Até o nome do partido - Partido da República - foi escolhido a dedo, para, sob a proteção de uma denominação que indica a preocupação com a proteção de valores da cidadania, poder atuar cinicamente em benefício de seus apaniguados.
É possível que as demissões arrefeçam momentaneamente o apetite predatório dos dirigentes do PR, mas nada indica que eles se contentem da noite para o dia com um papel "republicano" de atuação.
E nem que outros escândalos não surgirão, dentro do Ministério dos Transportes ou em outros ministérios administrados pela mesma cobiça dos que formam a coalizão governista, sem outra liga que não seja o interesse nas benesses que possam usufruir estando no poder central.

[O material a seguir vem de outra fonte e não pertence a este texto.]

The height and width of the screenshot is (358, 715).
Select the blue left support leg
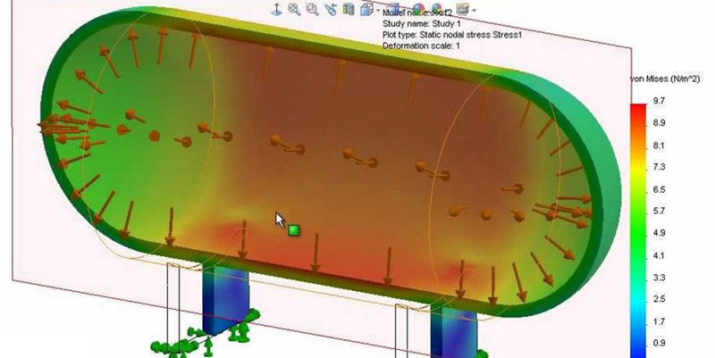tap(225, 300)
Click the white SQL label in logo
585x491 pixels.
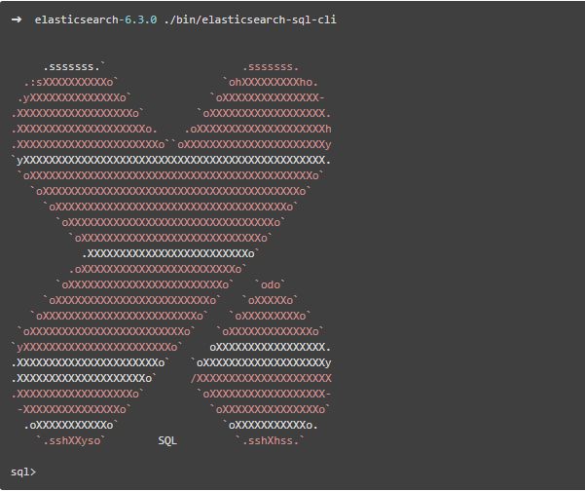click(167, 440)
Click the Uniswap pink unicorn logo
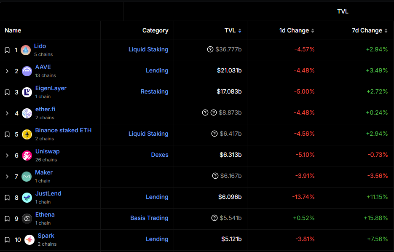Screen dimensions: 394x252 pyautogui.click(x=27, y=155)
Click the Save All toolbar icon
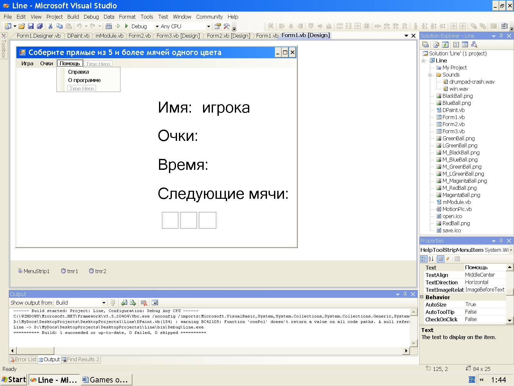 40,26
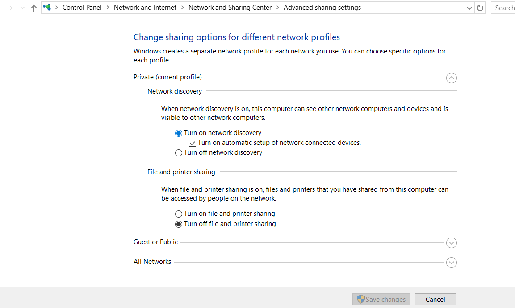Collapse the Private profile section
Viewport: 515px width, 308px height.
tap(451, 78)
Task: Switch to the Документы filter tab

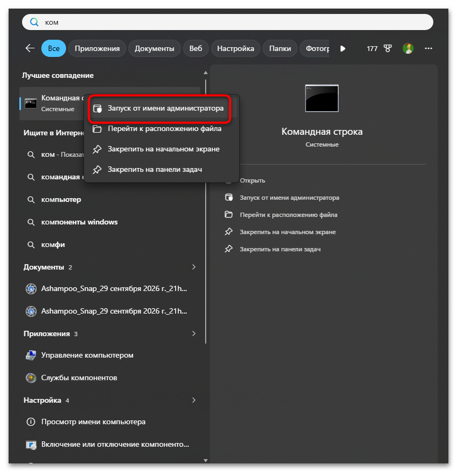Action: pyautogui.click(x=154, y=48)
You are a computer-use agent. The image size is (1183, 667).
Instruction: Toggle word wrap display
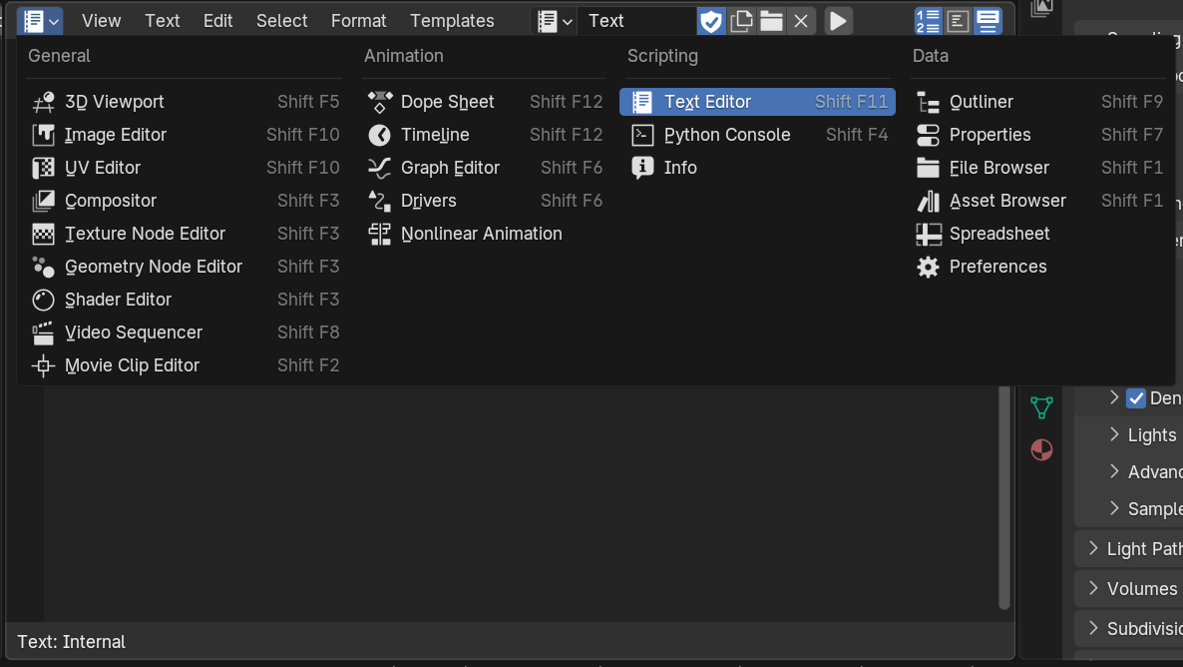coord(959,21)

Mas não resta dúvida de que a presidente Dilma, com a demonstração de que está empenhada em encarar a questão da corrupção em áreas de seu governo, vem ganhando a simpatia de setores que não são atrelados ao lulismo, o que poderá ampliar sua área de aprovação se conseguir, ao mesmo tempo, manter o apoio da ampla base partidária que lhe dá sustentação no Congresso.
E aí é que está o problema da presidente Dilma: essa equação não fecha. Como é possível combater a corrupção dentro de sua base de apoio sem perder esse mesmo apoio?

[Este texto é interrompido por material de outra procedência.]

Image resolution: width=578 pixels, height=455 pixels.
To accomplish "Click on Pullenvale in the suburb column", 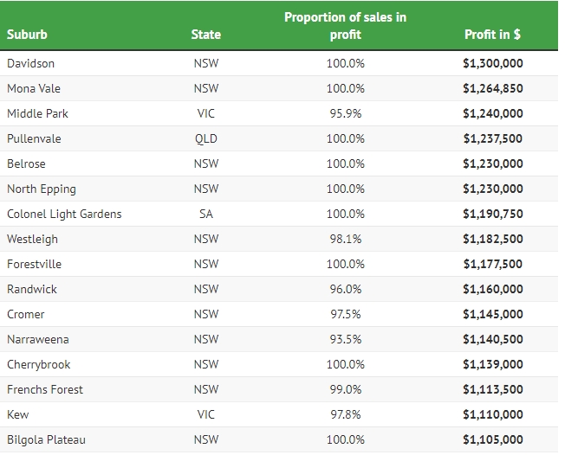I will tap(34, 138).
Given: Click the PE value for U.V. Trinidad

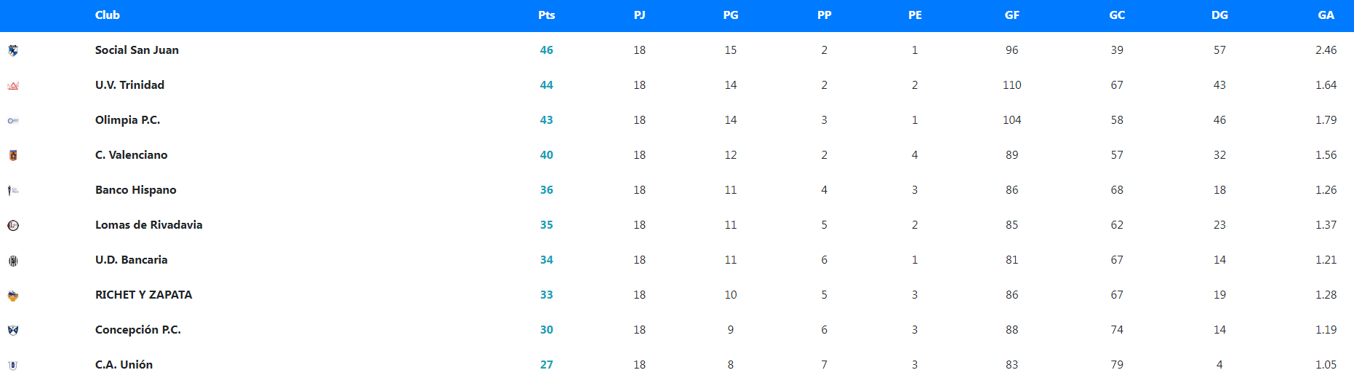Looking at the screenshot, I should point(915,85).
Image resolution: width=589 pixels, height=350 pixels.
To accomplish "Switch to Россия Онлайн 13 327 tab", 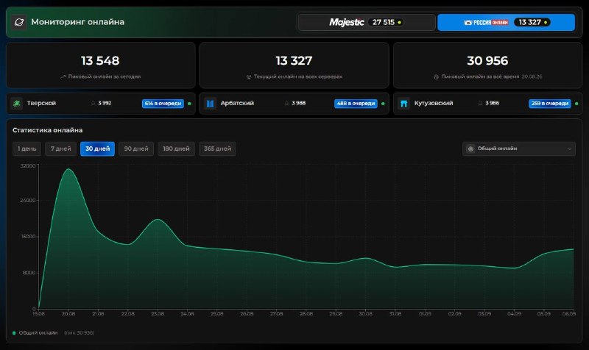I will (506, 22).
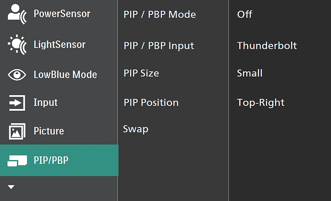Choose the PIP / PBP Mode option

(x=159, y=14)
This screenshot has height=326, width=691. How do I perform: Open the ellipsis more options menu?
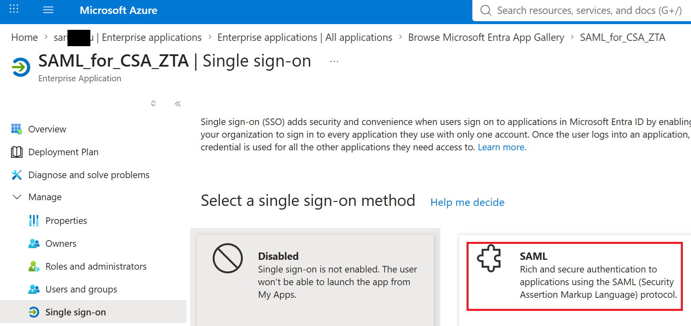point(334,62)
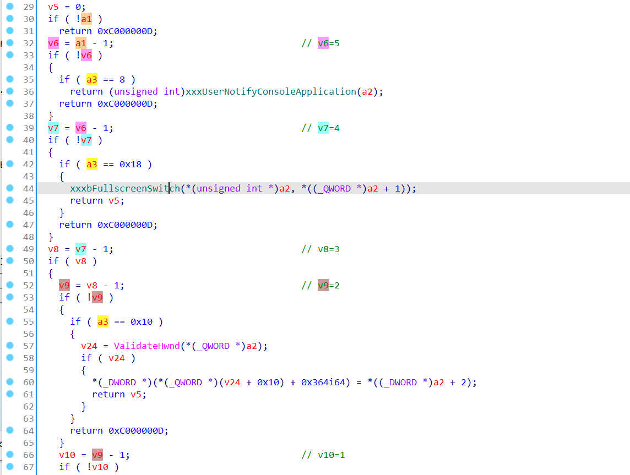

Como manter o PT como seu partido de sustentação se também o partido se considera maltratado pela presidente e teve indicações suas demitidas no mesmo bolo anticorrupção que está atingindo especialmente o PR?
Nunca é bom esquecer que a relação da presidente Dilma com o PT não é a de uma filiada histórica, mas a de uma novata que teve o destino alterado por um bafejo da sorte, e que não exerce nenhum tipo de liderança partidária.

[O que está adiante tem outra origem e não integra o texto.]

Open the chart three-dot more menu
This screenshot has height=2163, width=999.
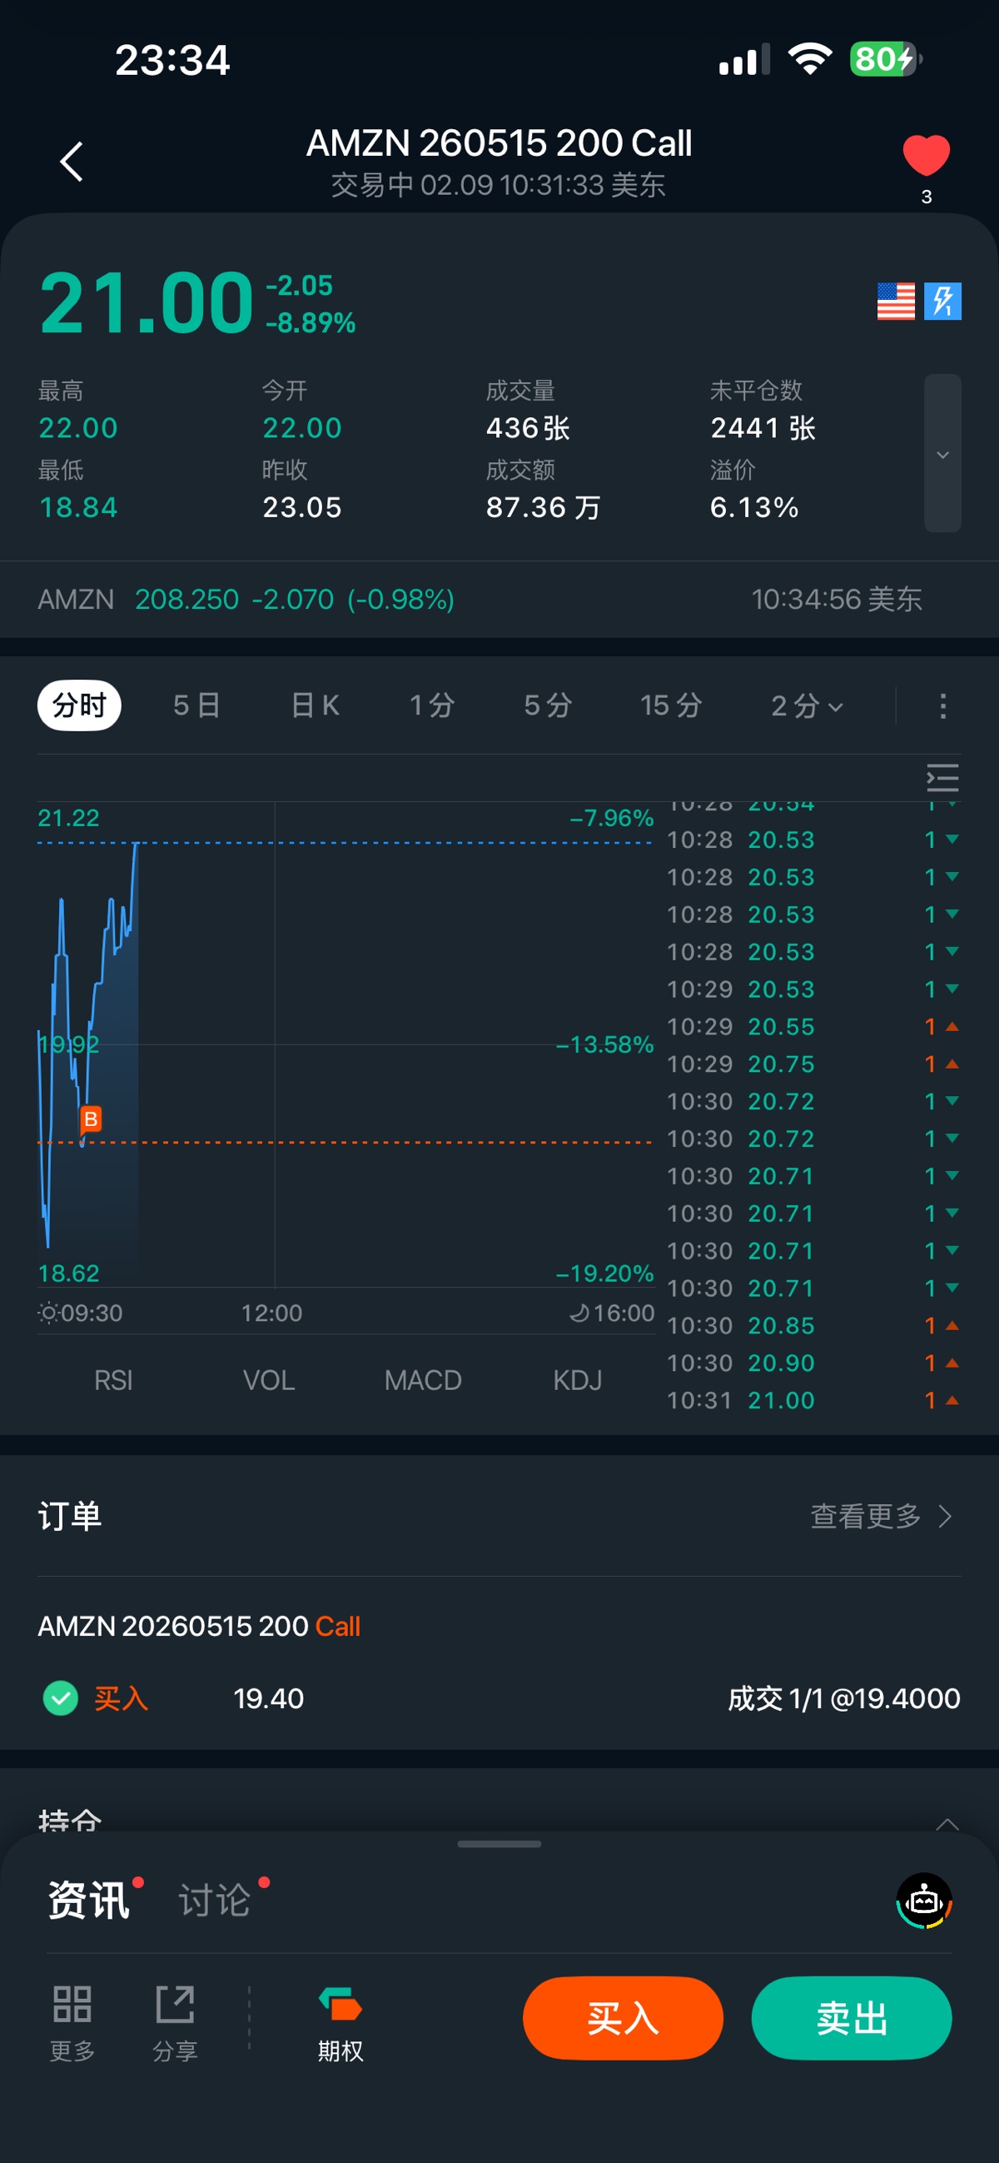tap(944, 705)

Ao contrário, os líderes petistas consideram que este governo é deles mais que o de Lula, pois o partido é maior do que Dilma, e menor do que seu grande líder.
Como manter uma postura diametralmente oposta à de Lula se ele continua sendo o grande líder político do grupo que está no poder, e a própria presidente Dilma não se constrange em pedir-lhe conselhos, ou não se incomoda de vê-lo atuar como se fosse a verdadeira fonte originária do poder que ela exerceria por delegação?
Há quem considere que está sendo montado um grande quebra-cabeça eleitoral, onde Lula garantiria os votos dos beneficiários dos programas assistencialistas e dos movimentos sociais, enquanto Dilma posaria de uma presidente mais ligada em questões morais que falam de perto a uma classe média que já é a maioria no eleitorado brasileiro, com seus valores éticos sendo afrontados pela corrupção que se alastra pelo governo.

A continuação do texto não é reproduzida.